- [Exercise aim]
Print all the records below, word for word and in full.

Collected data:
● ● ● ● ●

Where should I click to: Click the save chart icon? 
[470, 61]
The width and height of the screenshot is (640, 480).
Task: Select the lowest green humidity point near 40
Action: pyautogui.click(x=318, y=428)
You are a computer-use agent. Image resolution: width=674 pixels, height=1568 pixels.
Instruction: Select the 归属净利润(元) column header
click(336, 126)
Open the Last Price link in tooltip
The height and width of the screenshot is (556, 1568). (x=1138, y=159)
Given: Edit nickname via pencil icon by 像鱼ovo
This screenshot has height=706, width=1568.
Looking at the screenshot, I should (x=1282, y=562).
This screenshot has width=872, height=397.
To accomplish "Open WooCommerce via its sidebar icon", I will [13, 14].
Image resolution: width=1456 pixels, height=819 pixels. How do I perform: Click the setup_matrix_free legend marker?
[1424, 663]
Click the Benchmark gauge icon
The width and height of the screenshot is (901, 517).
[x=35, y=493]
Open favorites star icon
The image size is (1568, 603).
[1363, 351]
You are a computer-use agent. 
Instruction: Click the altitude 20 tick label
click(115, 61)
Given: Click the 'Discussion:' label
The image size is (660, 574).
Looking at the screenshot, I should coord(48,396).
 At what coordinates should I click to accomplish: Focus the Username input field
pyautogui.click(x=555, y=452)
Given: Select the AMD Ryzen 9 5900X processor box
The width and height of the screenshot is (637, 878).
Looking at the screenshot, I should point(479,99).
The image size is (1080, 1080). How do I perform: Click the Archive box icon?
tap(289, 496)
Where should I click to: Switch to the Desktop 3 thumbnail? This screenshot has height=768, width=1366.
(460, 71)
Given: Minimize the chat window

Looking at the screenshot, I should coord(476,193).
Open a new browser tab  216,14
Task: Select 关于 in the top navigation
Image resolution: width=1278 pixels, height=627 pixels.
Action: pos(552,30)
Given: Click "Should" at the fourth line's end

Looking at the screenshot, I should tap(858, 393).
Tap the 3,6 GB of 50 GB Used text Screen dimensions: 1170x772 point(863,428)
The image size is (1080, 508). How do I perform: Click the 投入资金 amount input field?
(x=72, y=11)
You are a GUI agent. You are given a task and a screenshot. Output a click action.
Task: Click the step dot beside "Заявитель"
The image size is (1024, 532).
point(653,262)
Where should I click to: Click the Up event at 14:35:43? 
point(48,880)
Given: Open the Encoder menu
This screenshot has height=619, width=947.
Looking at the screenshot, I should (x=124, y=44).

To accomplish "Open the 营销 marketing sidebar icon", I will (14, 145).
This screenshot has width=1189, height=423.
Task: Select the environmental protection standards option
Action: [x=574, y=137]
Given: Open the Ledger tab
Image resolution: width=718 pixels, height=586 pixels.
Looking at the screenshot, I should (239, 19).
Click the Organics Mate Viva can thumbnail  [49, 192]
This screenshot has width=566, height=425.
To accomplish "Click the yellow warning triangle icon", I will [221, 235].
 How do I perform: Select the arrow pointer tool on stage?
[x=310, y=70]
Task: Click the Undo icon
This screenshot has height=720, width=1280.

● ● ● ● ●

- [Solution for this task]
Where should I click to: Click the save chart icon? 
[470, 61]
The width and height of the screenshot is (640, 480).
Task: Select the lowest green humidity point near 40
Action: pyautogui.click(x=318, y=428)
You are a computer-use agent. Image resolution: width=674 pixels, height=1568 pixels.
Instruction: Select the 归属净利润(元) column header
click(336, 126)
Open the Last Price link in tooltip
The height and width of the screenshot is (556, 1568). (x=1138, y=159)
Given: Edit nickname via pencil icon by 像鱼ovo
This screenshot has height=706, width=1568.
Looking at the screenshot, I should (x=1282, y=562).
This screenshot has width=872, height=397.
To accomplish "Open WooCommerce via its sidebar icon", I will [13, 14].
Image resolution: width=1456 pixels, height=819 pixels. How do I perform: Click the setup_matrix_free legend marker?
[1424, 663]
Click the Benchmark gauge icon
The width and height of the screenshot is (901, 517).
[x=35, y=493]
Open favorites star icon
The image size is (1568, 603).
[1363, 351]
You are a computer-use agent. 
Instruction: Click the altitude 20 tick label
click(115, 61)
Given: Click the 'Discussion:' label
The image size is (660, 574).
Looking at the screenshot, I should coord(48,396).
 At what coordinates should I click to accomplish: Focus the Username input field
pyautogui.click(x=555, y=452)
Given: Select the AMD Ryzen 9 5900X processor box
The width and height of the screenshot is (637, 878).
Looking at the screenshot, I should point(479,99).
The image size is (1080, 1080). How do I perform: Click the Archive box icon?
tap(289, 496)
Where should I click to: Switch to the Desktop 3 thumbnail? This screenshot has height=768, width=1366.
(460, 71)
Given: Minimize the chat window

Looking at the screenshot, I should coord(476,193).
Open a new browser tab  216,14
Task: Select 关于 in the top navigation
Image resolution: width=1278 pixels, height=627 pixels.
Action: pos(552,30)
Given: Click "Should" at the fourth line's end

Looking at the screenshot, I should tap(858, 393).
Tap the 3,6 GB of 50 GB Used text Screen dimensions: 1170x772 point(863,428)
The image size is (1080, 508). How do I perform: Click the 投入资金 amount input field?
(x=72, y=11)
You are a GUI agent. You are given a task and a screenshot. Output a click action.
Task: Click the step dot beside "Заявитель"
The image size is (1024, 532).
point(653,262)
Where should I click to: Click the Up event at 14:35:43? 
point(48,880)
Given: Open the Encoder menu
This screenshot has height=619, width=947.
Looking at the screenshot, I should (x=124, y=44).

To accomplish "Open the 营销 marketing sidebar icon", I will (14, 145).
This screenshot has width=1189, height=423.
Task: Select the environmental protection standards option
Action: [x=574, y=137]
Given: Open the Ledger tab
Image resolution: width=718 pixels, height=586 pixels.
Looking at the screenshot, I should (239, 19).
Click the Organics Mate Viva can thumbnail  [49, 192]
This screenshot has width=566, height=425.
To accomplish "Click the yellow warning triangle icon", I will [221, 235].
 How do I perform: Select the arrow pointer tool on stage?
[x=310, y=70]
Task: Click the Undo icon
This screenshot has height=720, width=1280.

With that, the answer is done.